Nota. - Das kommt etwas überraschend. Man hätte erwartet, er sagt uns, welche Vorteile es für seine eigene Lebensführung bringt, alles so viel genauer und so viel sicherer zu wissen als der große Haufe; oder welche Vorteile es für die andern Wissenschaften und das Wohl der Gemeinschaft überhaupt hat, wenn die Philosophie den Platz, der ihr öffentlich eingeräumt wird, in dem von ihm beschriebenen Sinn ausfüllt.
Lebensweisheit hier, Wissenschaftstheorie und -politik da - das war noch nicht zur Bestimmung der Philosophie geworden, schon gar nicht zur ausschließlichen. In einer noch ständisch geprägten Gesellschaft ist die Gelehrsamkeit der einzige Weg, auf dem man weiter nach oben kommen kann - Kant und Fichte waren durchaus repräsentativ in diesem Sinn. Bei Plato war die Idee einer von den Weisen regierten Polis vom Heimweh nach der vormaligen Adelsherrschaft geprägt. Bei Forberg umgekehrt gegen einen Adel gerichtet, dessen Herrschaft weder durch Erkenntnis noch Tugend, sondern lediglich durchs ererbte Privileg begründet war.

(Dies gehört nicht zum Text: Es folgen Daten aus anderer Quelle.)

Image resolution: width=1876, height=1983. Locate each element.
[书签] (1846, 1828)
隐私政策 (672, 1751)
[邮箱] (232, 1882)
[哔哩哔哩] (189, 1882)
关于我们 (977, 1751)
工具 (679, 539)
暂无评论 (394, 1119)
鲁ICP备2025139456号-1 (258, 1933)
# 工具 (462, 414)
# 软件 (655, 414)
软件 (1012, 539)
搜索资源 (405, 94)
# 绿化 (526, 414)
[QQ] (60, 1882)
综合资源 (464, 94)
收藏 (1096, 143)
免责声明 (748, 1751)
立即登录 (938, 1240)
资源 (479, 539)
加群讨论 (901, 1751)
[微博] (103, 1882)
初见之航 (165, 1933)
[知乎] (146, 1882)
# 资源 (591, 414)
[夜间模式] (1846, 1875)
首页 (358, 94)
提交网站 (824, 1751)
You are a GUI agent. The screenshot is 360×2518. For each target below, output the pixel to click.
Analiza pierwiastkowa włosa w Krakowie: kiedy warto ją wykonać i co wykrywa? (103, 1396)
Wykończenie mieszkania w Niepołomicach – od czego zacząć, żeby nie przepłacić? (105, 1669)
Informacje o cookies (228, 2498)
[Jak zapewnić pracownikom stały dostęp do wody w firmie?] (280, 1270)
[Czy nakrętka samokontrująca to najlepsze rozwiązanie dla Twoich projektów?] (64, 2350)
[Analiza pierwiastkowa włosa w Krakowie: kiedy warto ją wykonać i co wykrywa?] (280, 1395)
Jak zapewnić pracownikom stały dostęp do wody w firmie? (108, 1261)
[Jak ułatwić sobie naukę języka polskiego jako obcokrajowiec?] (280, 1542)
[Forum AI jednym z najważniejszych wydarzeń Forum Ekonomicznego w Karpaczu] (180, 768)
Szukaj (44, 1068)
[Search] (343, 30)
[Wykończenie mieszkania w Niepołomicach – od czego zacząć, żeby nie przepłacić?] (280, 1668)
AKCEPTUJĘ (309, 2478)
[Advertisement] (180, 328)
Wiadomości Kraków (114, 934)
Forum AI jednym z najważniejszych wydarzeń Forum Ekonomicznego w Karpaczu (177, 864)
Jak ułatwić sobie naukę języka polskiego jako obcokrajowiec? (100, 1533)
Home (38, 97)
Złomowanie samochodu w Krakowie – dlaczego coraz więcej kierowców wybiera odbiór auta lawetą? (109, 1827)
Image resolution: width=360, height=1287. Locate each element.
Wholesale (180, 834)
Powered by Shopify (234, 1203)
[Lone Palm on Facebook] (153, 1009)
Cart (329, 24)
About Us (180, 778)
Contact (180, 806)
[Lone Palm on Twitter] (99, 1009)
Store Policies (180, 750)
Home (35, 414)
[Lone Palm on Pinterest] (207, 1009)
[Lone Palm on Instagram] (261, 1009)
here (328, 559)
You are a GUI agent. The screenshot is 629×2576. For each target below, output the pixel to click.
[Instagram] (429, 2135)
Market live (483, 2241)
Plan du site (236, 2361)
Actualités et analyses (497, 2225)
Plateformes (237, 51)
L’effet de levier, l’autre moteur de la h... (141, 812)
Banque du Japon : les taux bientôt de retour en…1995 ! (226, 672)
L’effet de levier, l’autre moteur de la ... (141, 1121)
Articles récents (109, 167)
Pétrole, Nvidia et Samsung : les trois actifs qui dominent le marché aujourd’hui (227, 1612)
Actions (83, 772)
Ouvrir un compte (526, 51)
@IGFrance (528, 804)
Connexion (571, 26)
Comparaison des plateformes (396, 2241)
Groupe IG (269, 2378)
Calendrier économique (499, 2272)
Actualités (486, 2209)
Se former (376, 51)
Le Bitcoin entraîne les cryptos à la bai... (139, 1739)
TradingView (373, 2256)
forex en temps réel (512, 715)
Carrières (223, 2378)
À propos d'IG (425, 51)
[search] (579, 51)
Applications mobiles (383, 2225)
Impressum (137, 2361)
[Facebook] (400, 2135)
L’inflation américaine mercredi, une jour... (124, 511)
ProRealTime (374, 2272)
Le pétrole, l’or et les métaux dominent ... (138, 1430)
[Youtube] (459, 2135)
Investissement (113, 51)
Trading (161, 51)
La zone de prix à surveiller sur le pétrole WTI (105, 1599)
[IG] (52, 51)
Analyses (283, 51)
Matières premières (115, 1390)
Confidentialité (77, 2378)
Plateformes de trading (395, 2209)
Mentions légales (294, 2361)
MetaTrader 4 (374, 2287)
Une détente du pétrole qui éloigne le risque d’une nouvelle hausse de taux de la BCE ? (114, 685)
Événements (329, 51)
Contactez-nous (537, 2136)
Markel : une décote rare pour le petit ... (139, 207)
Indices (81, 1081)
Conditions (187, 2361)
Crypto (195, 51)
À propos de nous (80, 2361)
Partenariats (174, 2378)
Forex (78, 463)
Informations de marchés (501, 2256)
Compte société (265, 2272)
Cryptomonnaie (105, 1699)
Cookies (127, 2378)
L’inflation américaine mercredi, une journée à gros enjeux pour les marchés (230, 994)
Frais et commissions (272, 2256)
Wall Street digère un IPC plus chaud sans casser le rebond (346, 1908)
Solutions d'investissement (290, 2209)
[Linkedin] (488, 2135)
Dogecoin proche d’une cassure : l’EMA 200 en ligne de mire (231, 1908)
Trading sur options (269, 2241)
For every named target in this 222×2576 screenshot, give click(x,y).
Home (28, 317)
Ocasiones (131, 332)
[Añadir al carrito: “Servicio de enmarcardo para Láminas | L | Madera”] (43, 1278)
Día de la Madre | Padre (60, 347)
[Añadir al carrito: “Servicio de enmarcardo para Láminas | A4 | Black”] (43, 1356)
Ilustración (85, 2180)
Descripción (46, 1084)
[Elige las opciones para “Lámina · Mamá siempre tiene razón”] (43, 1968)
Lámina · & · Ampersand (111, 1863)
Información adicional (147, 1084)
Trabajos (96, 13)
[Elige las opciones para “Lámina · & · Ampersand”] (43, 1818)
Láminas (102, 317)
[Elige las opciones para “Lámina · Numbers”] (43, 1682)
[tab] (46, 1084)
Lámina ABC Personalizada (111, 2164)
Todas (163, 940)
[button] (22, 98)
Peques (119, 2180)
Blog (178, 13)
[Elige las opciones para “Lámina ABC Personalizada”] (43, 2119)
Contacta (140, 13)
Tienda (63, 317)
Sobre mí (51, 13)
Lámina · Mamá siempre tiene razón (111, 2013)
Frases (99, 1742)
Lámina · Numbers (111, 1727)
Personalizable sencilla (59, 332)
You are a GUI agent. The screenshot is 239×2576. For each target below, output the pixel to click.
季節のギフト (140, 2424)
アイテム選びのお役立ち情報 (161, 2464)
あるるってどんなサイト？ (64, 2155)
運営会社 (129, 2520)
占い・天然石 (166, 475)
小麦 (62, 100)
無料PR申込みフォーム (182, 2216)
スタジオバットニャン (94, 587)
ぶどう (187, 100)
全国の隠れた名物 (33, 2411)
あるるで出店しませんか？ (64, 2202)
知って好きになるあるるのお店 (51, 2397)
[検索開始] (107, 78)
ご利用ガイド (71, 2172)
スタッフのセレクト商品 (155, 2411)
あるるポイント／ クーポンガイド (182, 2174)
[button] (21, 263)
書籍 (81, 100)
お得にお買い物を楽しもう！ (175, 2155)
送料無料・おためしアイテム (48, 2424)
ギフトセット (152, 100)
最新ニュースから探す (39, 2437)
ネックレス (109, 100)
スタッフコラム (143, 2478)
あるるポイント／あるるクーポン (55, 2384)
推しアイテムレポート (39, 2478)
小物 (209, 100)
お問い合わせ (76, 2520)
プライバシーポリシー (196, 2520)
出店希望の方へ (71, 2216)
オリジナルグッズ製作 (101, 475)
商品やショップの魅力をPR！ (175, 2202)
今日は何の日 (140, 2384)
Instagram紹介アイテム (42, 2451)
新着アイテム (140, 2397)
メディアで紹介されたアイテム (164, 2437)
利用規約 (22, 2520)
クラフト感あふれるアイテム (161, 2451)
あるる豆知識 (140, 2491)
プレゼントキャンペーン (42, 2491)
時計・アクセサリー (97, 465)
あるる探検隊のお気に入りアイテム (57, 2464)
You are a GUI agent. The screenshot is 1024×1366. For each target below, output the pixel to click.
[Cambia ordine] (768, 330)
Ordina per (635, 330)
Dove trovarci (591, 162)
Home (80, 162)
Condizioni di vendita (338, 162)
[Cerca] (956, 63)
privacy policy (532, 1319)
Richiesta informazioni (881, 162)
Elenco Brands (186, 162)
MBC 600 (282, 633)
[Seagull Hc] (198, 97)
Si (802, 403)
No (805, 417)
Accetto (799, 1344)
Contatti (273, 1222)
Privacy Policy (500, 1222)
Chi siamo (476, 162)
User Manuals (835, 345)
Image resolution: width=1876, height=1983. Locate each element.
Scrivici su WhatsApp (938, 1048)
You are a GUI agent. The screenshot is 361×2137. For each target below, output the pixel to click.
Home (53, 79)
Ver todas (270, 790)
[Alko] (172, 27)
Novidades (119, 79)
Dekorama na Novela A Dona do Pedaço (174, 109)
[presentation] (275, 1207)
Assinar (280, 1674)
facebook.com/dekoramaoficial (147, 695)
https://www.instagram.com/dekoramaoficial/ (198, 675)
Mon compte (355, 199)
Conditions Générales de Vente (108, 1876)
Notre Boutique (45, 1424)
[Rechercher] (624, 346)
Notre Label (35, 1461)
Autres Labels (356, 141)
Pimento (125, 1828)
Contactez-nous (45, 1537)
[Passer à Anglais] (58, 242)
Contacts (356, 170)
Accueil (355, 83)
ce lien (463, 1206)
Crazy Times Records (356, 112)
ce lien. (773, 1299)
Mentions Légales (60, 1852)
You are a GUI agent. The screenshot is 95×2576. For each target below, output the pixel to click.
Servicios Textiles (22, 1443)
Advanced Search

Doch während Fichtes platonisierende Träume von einer "Republik der Deutschen" ausdrücklich für den Übergang gedacht waren, für eine Epoche, in der auch "die Übrigen" zu Freiheit und Selbstbestimmung gelangen sollen, ist für Forberg die Klassenherrschaft der Gelehrten "von der Natur" vorherbestimmt; und wenn nicht anstelle des Adels, dann notfalls in seinem Dienst. Er hat denn auch den größeren Teil seines Lebens als Bibliothekar an einem Adelshof verbracht.